Page 17 sur 25
Group, count and sort
List unique values
[code]print(df_Deduped.devise.unique())[/code]
Count rows
[code]number = df.shape[0]
print(number)[/code]
Count values (group by)
If you have a field named Country in a data-frame named df:
[code]CountCountry = df.groupby(['Country'], dropna=False).size().sort_values(ascending=False)
print(CountCountry)[/code]
Count values (group by) and get it in a dataframe
[code]CountCommune = pd.DataFrame(df.groupby(['id_commune'], dropna=False).size(), columns=['Total']).sort_values(['Total'], ascending=False).reset_index()
print(tabulate(CountCommune.head(10), headers='keys', tablefmt='psql', showindex=False))[/code]
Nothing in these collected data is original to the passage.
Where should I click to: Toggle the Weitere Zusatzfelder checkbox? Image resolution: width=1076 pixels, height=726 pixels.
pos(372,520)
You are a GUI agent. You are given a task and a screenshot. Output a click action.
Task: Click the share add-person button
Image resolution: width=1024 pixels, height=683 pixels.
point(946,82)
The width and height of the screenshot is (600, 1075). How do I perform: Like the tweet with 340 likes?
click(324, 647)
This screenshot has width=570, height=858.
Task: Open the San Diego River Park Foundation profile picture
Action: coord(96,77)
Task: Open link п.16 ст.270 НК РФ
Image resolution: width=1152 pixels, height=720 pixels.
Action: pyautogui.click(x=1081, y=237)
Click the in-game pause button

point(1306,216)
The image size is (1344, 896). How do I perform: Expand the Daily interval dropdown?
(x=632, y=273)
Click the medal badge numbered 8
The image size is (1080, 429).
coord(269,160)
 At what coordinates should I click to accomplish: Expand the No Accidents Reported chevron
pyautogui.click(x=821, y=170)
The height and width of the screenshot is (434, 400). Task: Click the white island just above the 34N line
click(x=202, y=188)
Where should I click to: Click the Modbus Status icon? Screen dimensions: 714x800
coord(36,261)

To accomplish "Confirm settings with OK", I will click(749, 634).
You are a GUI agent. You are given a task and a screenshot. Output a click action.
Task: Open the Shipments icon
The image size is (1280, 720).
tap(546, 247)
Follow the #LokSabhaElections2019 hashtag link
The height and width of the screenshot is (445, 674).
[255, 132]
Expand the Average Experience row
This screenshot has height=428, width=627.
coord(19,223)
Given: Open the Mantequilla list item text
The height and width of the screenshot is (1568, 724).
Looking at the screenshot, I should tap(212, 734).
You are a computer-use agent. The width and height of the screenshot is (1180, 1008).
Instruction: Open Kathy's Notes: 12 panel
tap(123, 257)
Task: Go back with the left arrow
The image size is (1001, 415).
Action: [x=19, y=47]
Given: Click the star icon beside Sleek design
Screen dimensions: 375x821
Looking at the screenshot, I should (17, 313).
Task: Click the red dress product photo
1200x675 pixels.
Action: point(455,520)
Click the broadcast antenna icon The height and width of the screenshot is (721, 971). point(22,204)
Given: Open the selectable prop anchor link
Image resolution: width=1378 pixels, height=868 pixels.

Count values grouping by several fields to find duplicates
[code]df_Duplicates = pd.DataFrame(df.groupby(['id_commune', 'PAGES'], dropna=False).size(), columns=['Total'])\
.sort_values(['Total'], ascending=False).reset_index()
df_Duplicates = df_Duplicates[(df_Duplicates['Total'] > 1)]
print(tabulate(df_Duplicates.head(10), headers='keys', tablefmt='psql', showindex=False))[/code]
Group concat
[code]df = df.groupby(['country'])['city'].apply(lambda x: ', '.join(x)).reset_index()[/code]
Count a specific value
[code]print (len(df[df['Your field'] == 'United States']))[/code]
Count with condition
[code]myCount = df[df['Field where search the condition'] == 'A value'].count()['Field to count'][/code]
Count empty values
[code]number = df['Your field'].isna().sum()[/code]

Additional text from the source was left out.